वर्षंति जलदाः कामं भवन्त्योषधयोऽखिलाः । यत्किंचिद्भूतले ज्ञानं शास्त्रं वा सुरसत्तम । तत्तत्र समभावेन न सत्यं नैव चानृतम्
varṣaṃti jaladāḥ kāmaṃ bhavantyoṣadhayo'khilāḥ | yatkiṃcidbhūtale jñānaṃ śāstraṃ vā surasattama | tattatra samabhāvena na satyaṃ naiva cānṛtam
Les nuages versent la pluie selon le désir, et toutes les herbes médicinales croissent. Quel que soit le savoir ou l’Écriture qui existe sur la terre, ô le meilleur des dieux—là, par un juste équilibre, ce n’est ni entièrement vrai ni entièrement faux.
Skanda (deduced)
Listener: surasattama / surādhīśa (best/lord of the gods—typically Indra in such address)

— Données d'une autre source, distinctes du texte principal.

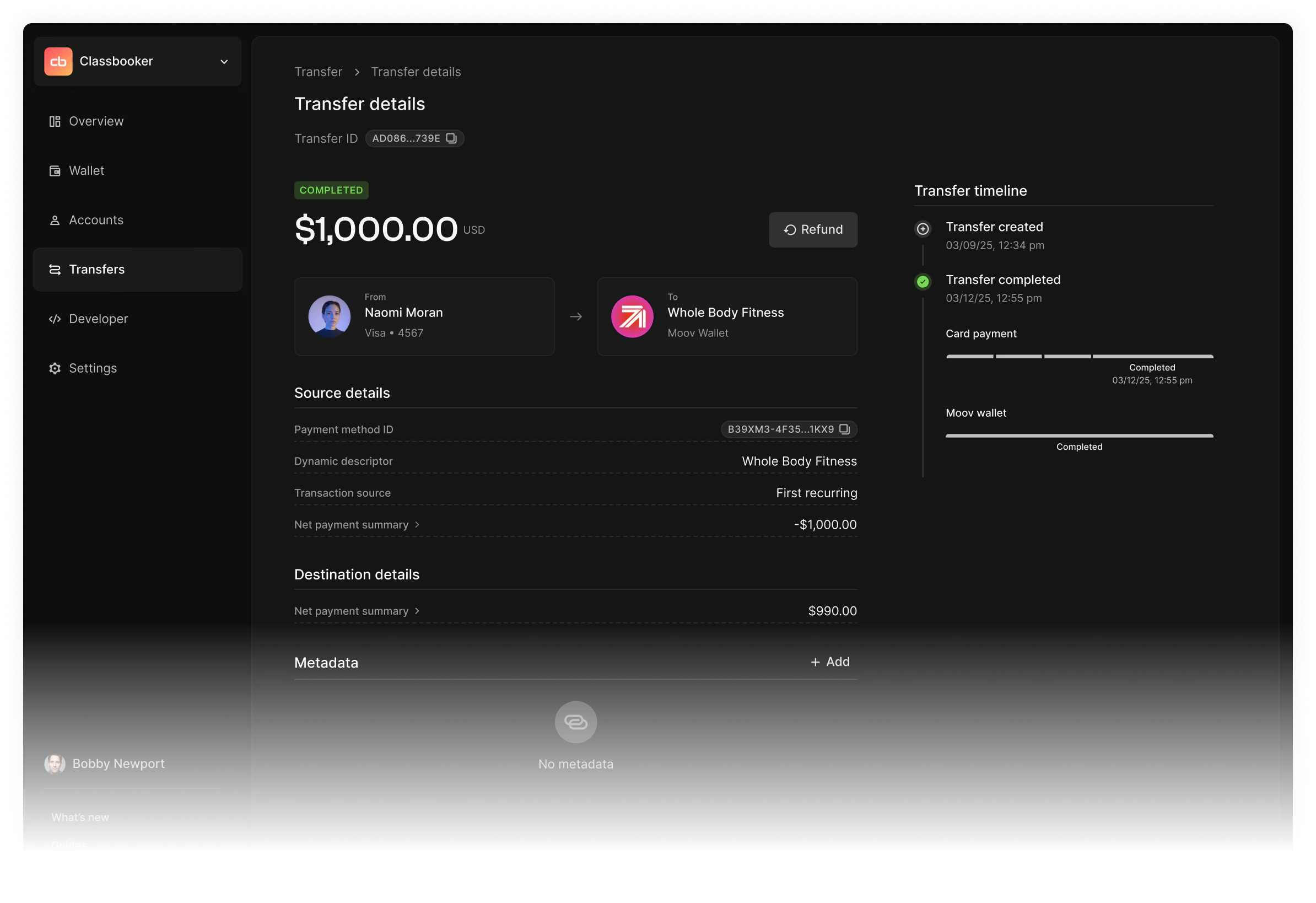Click the Classbooker app icon in sidebar
Viewport: 1316px width, 903px height.
(x=58, y=62)
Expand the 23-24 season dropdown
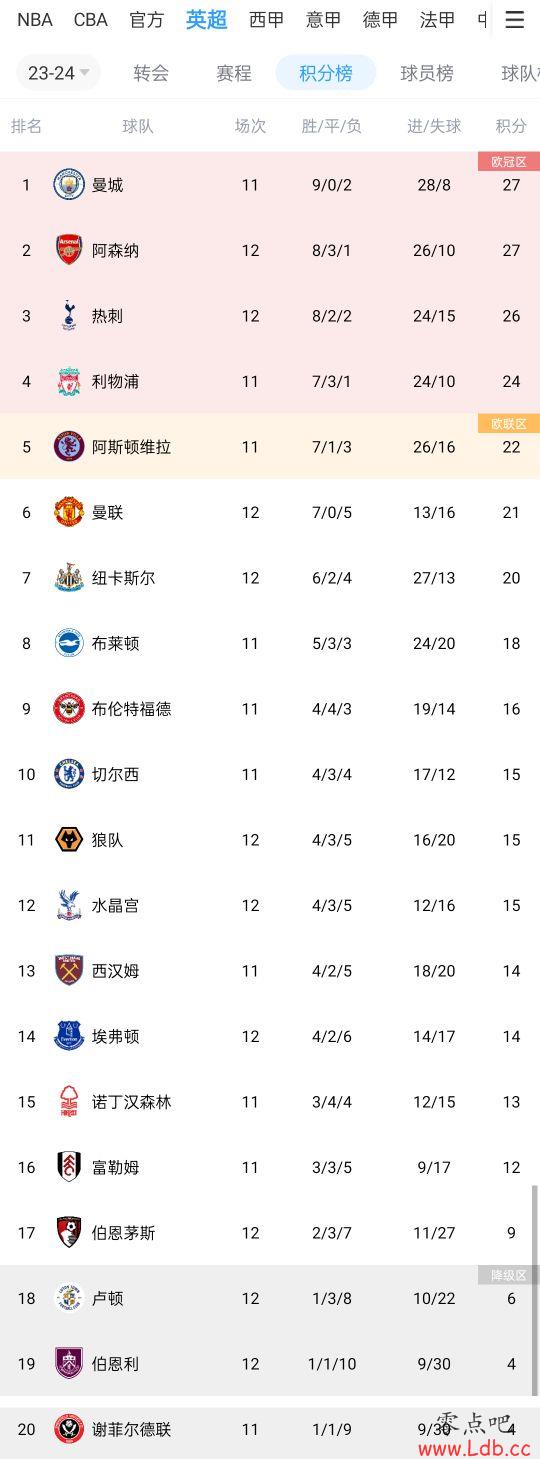This screenshot has height=1459, width=540. [x=59, y=73]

Scene: A cosmic tableau: monsoon clouds releasing measured rain over a verdant earth of medicinal herbs, while sages debate in a hall where scrolls and śāstras glow with mixed light—half luminous, half shadowed—signifying ‘neither true nor untrue’.
It characterizes Dvāpara as balanced and mixed: nature can still be favorable, yet knowledge and discourse are no longer purely aligned with truth.
No specific tīrtha is named in this verse; it supports the chapter’s broader māhātmya discourse through yuga characterization.
None explicitly; the focus is on cosmological and epistemic conditions rather than ritual action.